- _Extracted entries_
******************************

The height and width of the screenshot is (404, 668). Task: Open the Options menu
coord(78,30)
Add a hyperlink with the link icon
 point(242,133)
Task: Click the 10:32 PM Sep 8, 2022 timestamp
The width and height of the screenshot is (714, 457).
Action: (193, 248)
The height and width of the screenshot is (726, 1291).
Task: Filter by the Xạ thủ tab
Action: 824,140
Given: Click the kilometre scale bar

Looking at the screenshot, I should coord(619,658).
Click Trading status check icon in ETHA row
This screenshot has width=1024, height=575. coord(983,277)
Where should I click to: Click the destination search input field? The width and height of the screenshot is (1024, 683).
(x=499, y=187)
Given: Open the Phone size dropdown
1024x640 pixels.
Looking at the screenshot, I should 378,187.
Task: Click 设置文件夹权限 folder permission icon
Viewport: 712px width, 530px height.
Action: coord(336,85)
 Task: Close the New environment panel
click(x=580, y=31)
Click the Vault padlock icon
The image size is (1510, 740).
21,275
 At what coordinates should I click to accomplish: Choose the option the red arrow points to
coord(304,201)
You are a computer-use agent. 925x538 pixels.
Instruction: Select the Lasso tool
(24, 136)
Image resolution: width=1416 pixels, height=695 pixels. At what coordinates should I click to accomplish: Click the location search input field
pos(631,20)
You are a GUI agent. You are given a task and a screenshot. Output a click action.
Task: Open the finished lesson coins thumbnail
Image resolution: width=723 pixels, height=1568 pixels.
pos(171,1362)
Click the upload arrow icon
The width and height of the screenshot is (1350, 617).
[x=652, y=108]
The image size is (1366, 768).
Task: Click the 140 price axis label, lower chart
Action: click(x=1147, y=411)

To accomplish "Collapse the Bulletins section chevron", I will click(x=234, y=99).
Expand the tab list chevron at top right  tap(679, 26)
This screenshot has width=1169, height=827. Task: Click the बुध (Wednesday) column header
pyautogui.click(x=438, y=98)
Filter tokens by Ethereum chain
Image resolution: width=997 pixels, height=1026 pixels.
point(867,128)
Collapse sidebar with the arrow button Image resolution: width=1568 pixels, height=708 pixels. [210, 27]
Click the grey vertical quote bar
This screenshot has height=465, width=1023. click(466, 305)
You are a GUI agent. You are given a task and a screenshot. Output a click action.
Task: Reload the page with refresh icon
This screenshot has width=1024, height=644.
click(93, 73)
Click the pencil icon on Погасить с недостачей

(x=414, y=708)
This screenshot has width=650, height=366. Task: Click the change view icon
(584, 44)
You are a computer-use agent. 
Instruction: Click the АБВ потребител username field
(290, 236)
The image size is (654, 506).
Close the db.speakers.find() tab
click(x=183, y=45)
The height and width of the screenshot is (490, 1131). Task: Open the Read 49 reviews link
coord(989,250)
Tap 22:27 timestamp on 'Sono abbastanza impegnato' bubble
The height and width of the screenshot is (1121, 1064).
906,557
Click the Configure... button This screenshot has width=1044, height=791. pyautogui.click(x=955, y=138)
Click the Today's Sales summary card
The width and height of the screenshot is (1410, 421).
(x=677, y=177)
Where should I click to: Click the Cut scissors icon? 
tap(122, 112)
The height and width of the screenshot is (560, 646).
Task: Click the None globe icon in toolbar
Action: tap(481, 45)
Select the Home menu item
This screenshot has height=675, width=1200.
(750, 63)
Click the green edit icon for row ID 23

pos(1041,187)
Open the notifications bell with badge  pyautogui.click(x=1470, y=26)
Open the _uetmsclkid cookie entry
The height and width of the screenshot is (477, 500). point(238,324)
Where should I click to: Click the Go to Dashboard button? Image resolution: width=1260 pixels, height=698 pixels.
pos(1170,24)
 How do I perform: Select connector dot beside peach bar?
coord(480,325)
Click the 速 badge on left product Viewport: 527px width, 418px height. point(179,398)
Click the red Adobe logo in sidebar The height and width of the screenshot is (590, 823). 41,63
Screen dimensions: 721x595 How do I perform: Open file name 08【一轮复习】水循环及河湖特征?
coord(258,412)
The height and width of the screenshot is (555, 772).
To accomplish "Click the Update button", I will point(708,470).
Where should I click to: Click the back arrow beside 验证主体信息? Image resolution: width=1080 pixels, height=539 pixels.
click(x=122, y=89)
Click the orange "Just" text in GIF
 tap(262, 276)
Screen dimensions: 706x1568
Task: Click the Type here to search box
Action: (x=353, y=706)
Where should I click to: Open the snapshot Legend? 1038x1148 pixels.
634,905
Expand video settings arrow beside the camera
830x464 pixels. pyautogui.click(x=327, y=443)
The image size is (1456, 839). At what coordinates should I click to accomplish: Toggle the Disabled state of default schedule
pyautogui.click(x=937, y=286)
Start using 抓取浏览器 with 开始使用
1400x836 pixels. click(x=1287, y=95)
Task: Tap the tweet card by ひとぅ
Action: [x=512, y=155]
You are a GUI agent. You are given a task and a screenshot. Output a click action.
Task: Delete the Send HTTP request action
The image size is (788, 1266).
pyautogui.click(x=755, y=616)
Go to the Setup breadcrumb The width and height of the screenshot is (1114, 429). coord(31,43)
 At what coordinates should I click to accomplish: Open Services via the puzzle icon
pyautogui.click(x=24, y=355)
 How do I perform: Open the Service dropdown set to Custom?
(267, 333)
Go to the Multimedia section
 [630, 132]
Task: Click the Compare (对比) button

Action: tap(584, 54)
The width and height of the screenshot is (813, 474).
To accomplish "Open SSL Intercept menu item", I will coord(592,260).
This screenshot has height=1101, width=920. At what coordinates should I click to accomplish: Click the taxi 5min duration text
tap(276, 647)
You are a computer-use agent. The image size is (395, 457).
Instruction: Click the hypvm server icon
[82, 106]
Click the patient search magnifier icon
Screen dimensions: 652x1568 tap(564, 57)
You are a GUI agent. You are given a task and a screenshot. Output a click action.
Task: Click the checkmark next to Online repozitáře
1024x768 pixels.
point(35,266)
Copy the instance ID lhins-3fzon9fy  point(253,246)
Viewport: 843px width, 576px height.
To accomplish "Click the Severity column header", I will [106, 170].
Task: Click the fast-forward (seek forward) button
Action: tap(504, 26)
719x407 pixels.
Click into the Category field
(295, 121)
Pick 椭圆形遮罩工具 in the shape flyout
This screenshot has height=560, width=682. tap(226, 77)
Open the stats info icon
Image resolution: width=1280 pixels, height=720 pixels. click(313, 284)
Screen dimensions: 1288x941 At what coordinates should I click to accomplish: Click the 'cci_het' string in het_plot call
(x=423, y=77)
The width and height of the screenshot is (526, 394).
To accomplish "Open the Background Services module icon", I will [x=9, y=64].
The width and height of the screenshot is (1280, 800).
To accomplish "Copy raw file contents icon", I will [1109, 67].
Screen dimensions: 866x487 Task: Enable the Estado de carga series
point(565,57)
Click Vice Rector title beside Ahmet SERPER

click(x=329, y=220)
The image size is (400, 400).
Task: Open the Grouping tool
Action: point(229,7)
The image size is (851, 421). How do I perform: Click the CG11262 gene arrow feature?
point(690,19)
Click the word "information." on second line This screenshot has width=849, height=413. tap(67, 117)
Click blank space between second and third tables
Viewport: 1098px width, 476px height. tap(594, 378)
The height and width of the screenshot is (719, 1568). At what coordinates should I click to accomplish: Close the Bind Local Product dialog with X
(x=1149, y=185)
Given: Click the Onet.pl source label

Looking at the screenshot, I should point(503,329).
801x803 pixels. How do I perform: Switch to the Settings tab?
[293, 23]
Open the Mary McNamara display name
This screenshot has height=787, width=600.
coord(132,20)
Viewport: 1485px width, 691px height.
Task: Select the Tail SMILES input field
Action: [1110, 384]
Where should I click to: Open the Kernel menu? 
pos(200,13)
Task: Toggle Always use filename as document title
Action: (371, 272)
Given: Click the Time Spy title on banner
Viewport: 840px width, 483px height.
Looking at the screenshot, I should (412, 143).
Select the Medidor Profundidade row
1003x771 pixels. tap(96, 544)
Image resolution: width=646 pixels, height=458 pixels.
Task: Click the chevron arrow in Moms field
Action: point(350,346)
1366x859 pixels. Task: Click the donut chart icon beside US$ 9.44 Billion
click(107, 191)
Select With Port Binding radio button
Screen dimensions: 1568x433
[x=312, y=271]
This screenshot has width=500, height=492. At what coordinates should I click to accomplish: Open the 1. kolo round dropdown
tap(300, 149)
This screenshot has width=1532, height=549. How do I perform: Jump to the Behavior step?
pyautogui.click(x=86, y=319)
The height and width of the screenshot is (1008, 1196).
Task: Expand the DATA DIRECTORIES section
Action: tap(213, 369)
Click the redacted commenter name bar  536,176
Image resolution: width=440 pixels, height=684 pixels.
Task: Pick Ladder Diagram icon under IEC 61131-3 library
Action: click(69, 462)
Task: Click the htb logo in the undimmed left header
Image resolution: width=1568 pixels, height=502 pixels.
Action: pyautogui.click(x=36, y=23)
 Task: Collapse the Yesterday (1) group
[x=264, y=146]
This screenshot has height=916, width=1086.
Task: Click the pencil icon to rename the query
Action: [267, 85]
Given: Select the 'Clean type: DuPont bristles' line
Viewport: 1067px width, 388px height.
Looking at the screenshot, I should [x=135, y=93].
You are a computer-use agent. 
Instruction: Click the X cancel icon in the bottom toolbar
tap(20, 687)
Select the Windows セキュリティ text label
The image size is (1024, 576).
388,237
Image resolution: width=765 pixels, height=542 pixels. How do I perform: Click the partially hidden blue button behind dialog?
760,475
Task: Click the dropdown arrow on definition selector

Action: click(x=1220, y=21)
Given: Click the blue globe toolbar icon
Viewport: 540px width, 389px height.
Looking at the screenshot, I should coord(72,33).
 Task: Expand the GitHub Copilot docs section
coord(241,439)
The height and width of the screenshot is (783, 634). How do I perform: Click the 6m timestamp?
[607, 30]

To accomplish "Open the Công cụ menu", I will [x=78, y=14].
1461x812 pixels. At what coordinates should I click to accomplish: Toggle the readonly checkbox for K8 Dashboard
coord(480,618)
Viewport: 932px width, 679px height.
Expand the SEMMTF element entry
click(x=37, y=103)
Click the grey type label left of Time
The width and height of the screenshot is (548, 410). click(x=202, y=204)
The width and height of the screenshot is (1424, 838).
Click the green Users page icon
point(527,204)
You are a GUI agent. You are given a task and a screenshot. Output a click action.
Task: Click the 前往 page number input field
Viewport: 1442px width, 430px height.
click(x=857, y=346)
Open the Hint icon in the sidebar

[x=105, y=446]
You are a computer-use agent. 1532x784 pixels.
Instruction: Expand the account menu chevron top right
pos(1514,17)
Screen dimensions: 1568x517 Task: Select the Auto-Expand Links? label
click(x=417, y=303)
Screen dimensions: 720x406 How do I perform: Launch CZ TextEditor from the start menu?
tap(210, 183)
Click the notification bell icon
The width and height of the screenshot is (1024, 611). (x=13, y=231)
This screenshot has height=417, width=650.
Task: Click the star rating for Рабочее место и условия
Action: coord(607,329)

******************************

- _Instructions to follow_
Wherever the line holding "Expand the SEMMTF element entry" falls in the entries above, copy exactly from it through the line holding "Task: Click the 前往 page number input field", inclusive, and add nothing.

- _Response area_
Expand the SEMMTF element entry
click(x=37, y=103)
Click the grey type label left of Time
The width and height of the screenshot is (548, 410). click(x=202, y=204)
The width and height of the screenshot is (1424, 838).
Click the green Users page icon
point(527,204)
You are a GUI agent. You are given a task and a screenshot. Output a click action.
Task: Click the 前往 page number input field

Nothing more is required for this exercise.